Begin with the line holding "How do I perform: Click the Mar" and end with the last line of the records below. Set down exactly those lines and leave out every picture.

▸ EXCERPTED RECORDS:
>>>

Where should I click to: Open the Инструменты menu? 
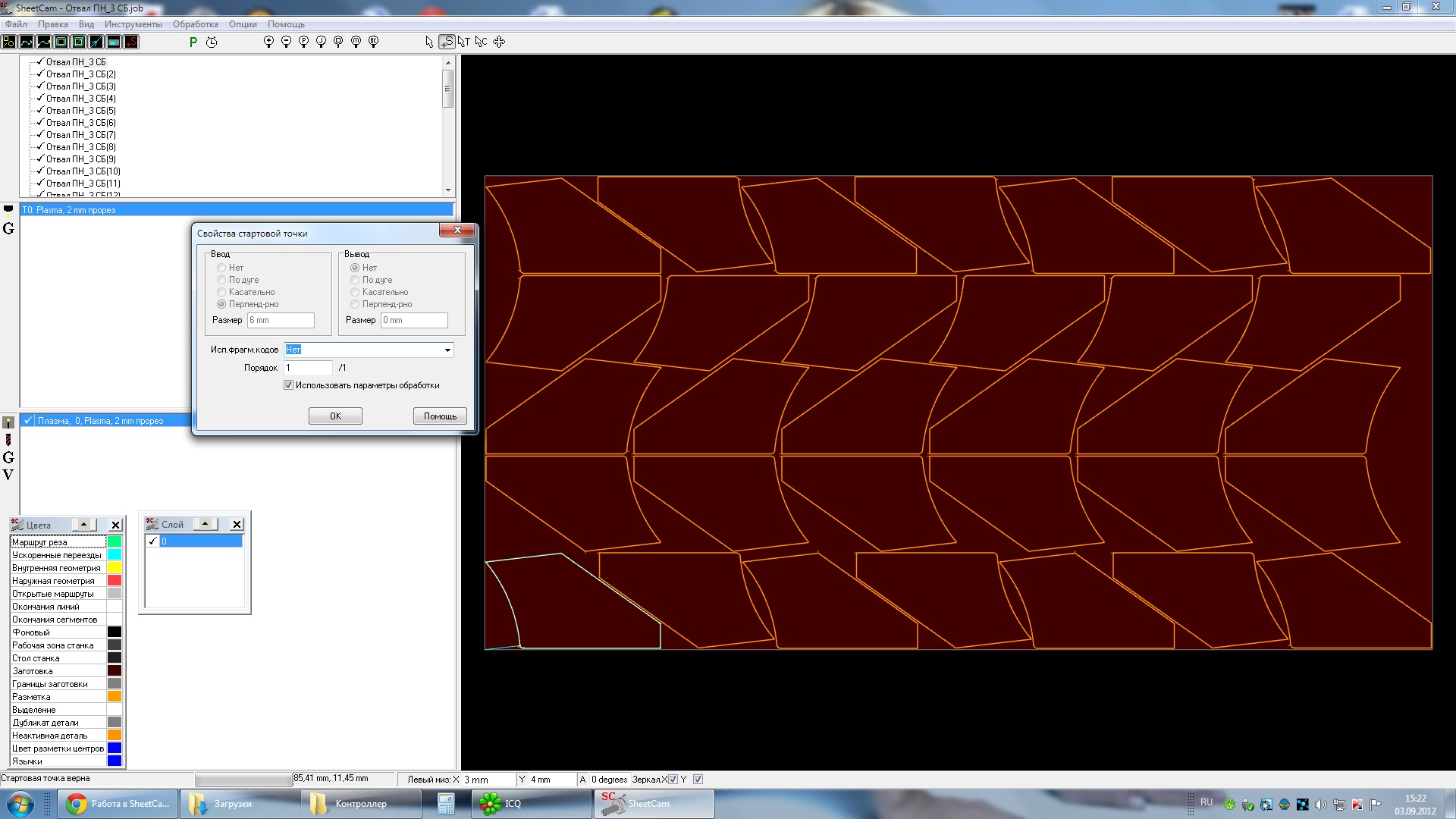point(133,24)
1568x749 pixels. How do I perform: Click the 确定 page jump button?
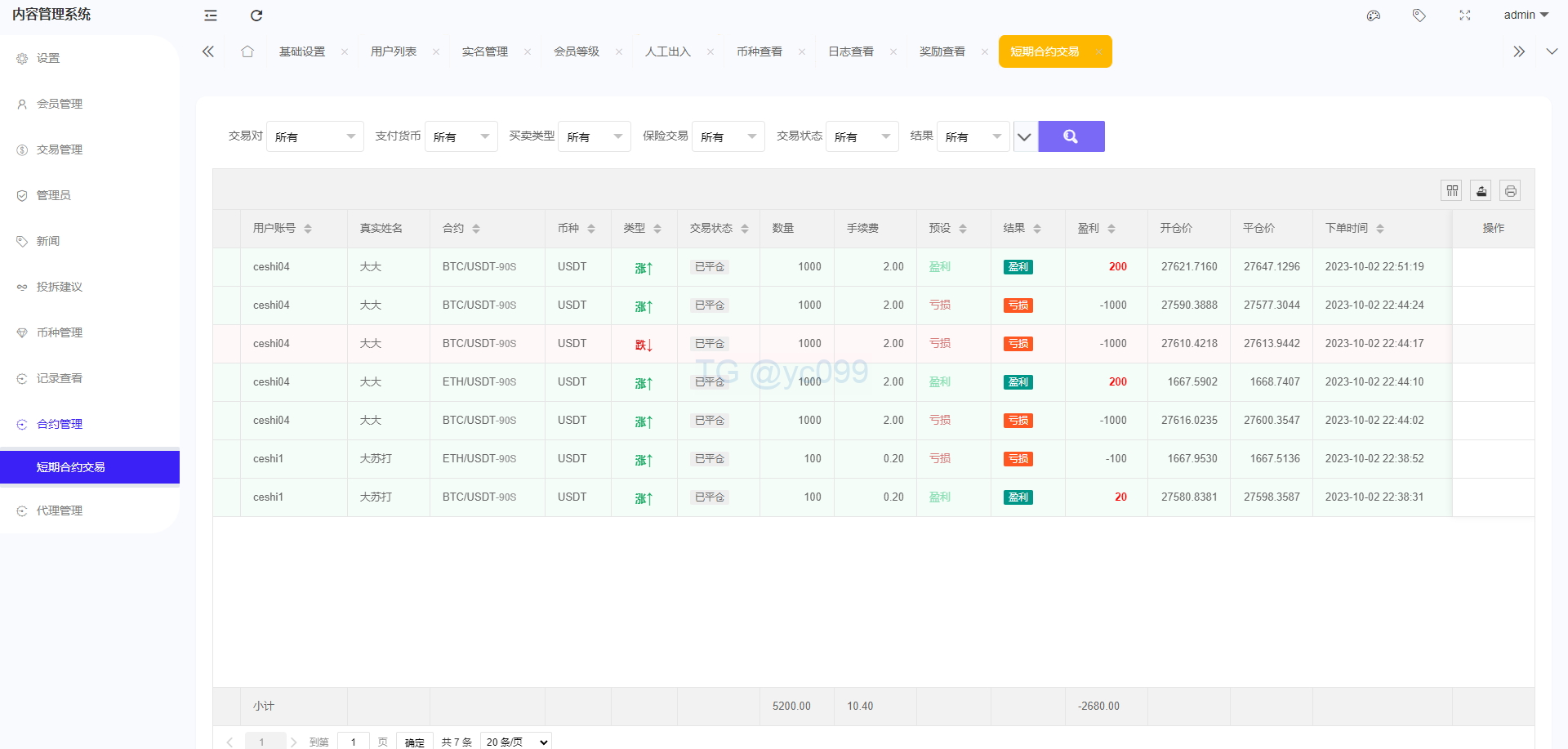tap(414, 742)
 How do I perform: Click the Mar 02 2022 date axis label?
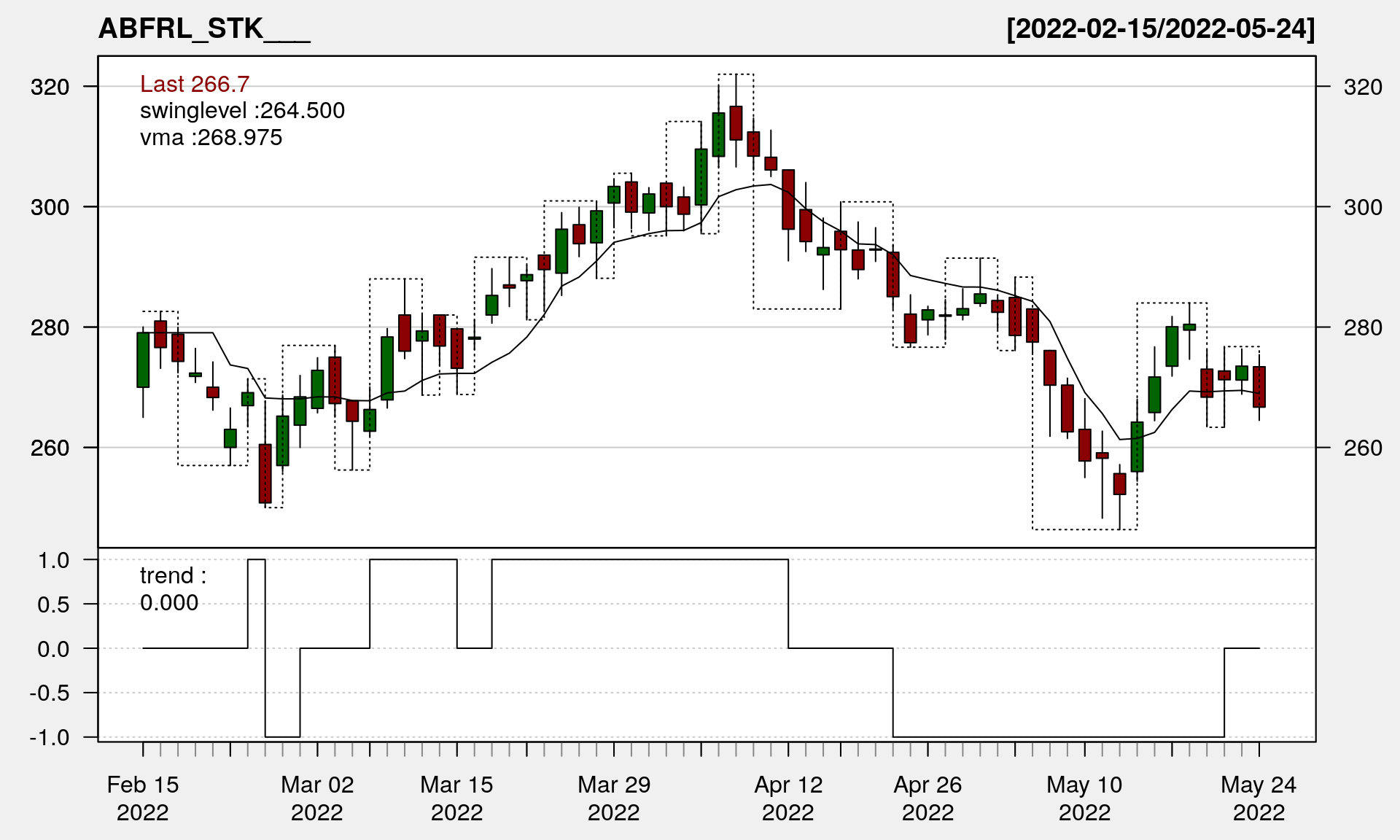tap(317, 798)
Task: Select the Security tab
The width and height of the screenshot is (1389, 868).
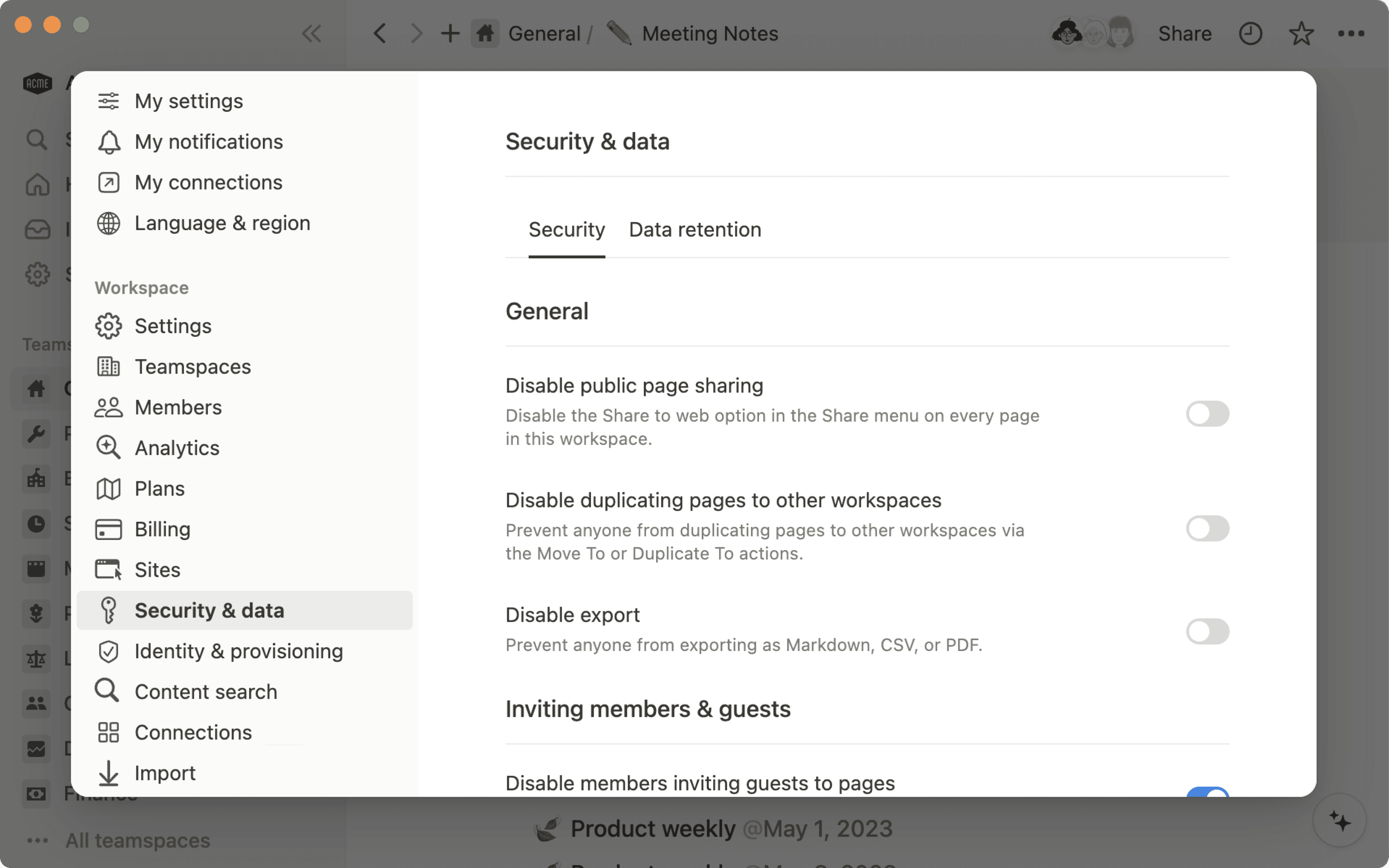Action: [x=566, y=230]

<<<

▸ EXERCISE ANSWER:
 How do I perform: Click the Mar 02 2022 date axis label?
tap(317, 798)
Task: Select the Security tab
The width and height of the screenshot is (1389, 868).
Action: [x=566, y=230]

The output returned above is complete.